Currently, the remit of the NCS is simple: a short programme, based in the UK, for young people aged 16 or 17—no more, no less. That is absolutely right, for now. The NCS should be allowed to stick to its knitting and focus on growth of high-quality provision, because growing an organisation is exceptionally hard, particularly when that organisation is reliant on relationships with third-party providers. Each successively larger cohort will include an increasing number of young people who are harder and therefore more costly to reach, whether demographically or geographically. Growth will stretch the resources of the NCS, so while it may be tempting to require by statute the NCS to do other things—say, to reflect and represent the broader provision of youth services to people of all ages—there is a danger that we will over-expand the vision. The NCS is a simple concept with a well-defined programme that can and should exist independently of, but collaborating deeply with, large and small providers, in quite a complex marketplace. Simplicity and the ability to be nimble will be essential for growth. We need to let NCS be the NCS, not always but for the time being at least.

I turn to the impact of the NCS on volunteering. For most young people, the teenage years and the years thereafter are times of great change. For some people, a commitment to volunteering and social action is in their DNA, but for many of us it ebbs and flows throughout our lives, as education, work priorities and raising a family allow. Of course, we need a mechanism for sharing social action opportunities, not just for young people but for everybody, but the goal for NCS should be to plant a seed of community and reciprocity, as the noble Lord, Lord Blunkett, said and, when the time is right, that seed will germinate and grow. NCS graduates will have the confidence to step up and serve whenever they choose, not because we have told them to do so. The only thing that needs to be right is the conditions for that individual.

While it may seem sensible to promote and measure in great detail the uptake of volunteering immediately on graduation from NCS, that runs the risks of encouraging perverse incentives. The NCS is a window on what is possible, maybe now and maybe in future, but there is nothing worse than being volunteered to volunteer, to feel under pressure to get involved immediately.

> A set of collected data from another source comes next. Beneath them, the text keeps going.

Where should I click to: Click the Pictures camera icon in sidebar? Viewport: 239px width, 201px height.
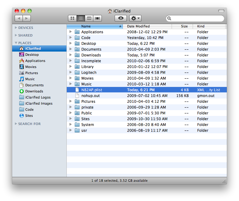click(22, 73)
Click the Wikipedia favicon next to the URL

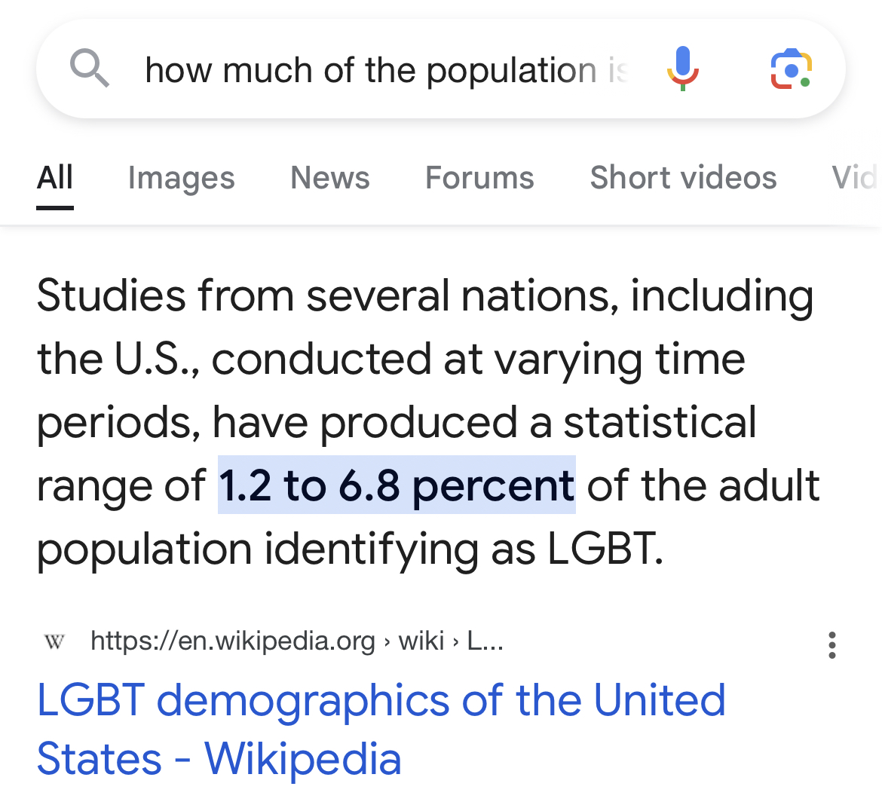(54, 641)
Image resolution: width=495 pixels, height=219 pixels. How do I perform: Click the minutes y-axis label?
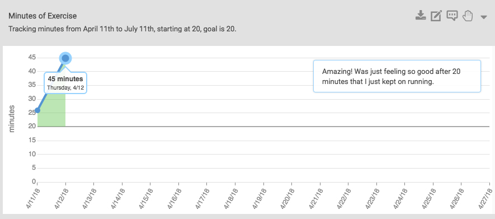pyautogui.click(x=12, y=119)
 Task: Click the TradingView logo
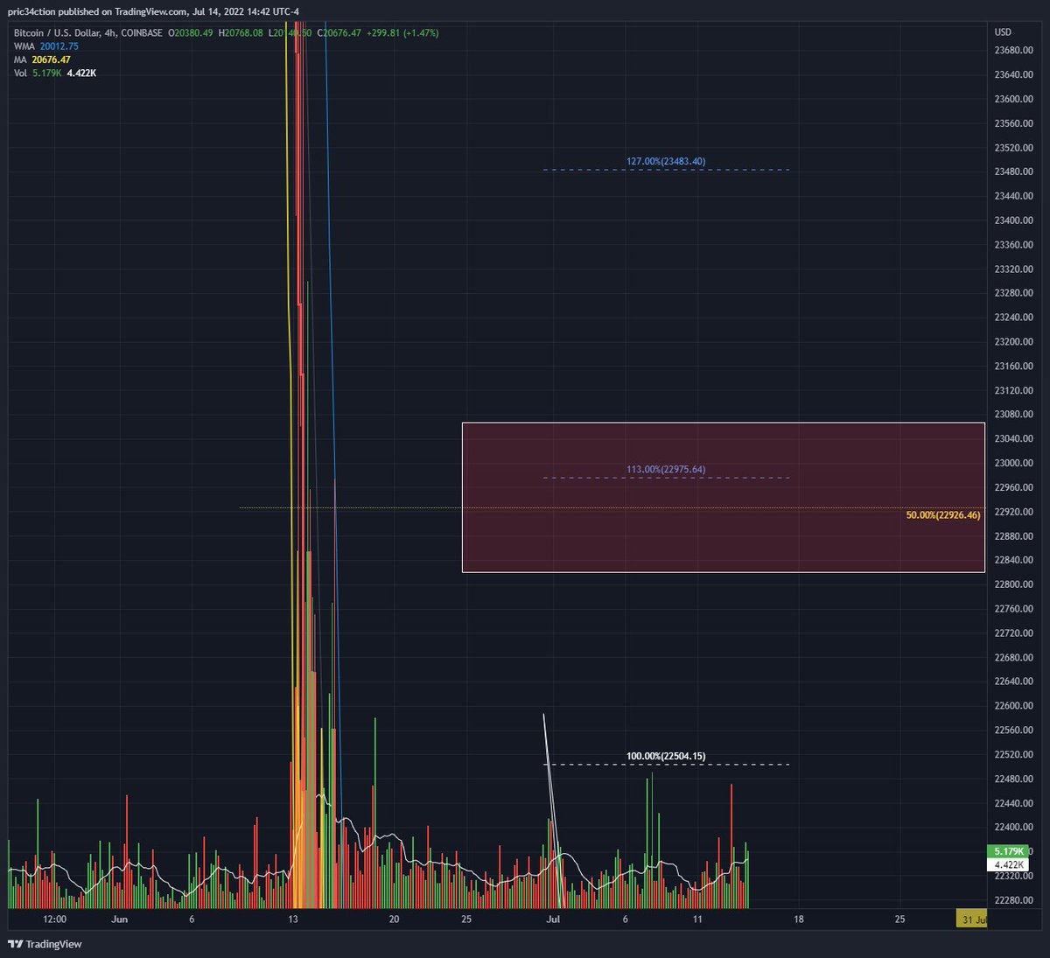coord(42,945)
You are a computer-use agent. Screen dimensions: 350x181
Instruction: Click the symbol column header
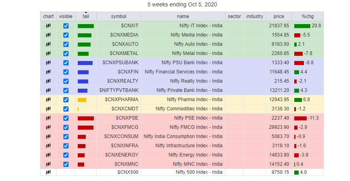(118, 16)
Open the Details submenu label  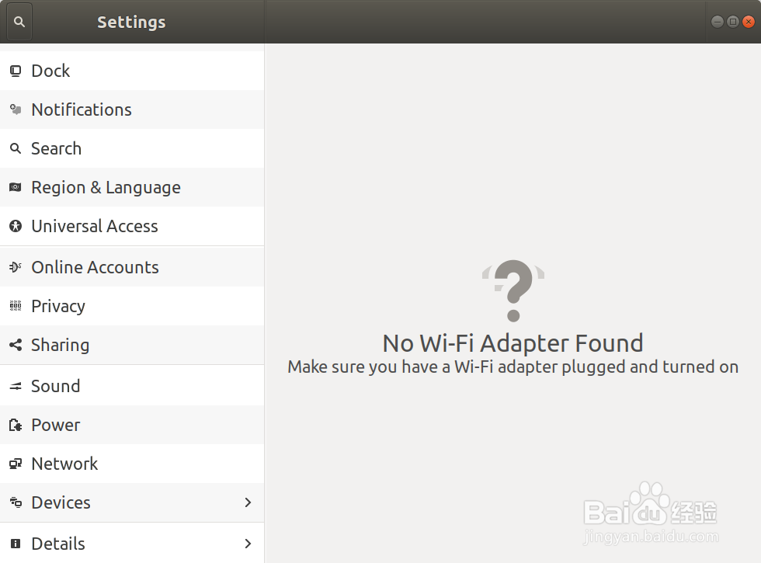(58, 544)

It is the quickest way in which to extinguish any interest—and, trust me, word of mouth among young people will make sure that the next year’s cohort is well aware of the expectation. So while we and our country expect, we must ensure that the weight of our expectations does not crush the spirit of involvement in our young people now or in future.

I am in favour of scrutinising the Bill—of course we should—but we must resist the temptation to expand it, to load additional obligations on what is a relatively new organisation, focusing necessarily on high-quality growth. We should not confer unreasonable or unwelcome expectations on its graduates. We must allow young people to come to volunteering when it is right for them; it should not be forced. NCS is no quick fix; it will take decades to know whether it has worked—and, for once, we must be content with that.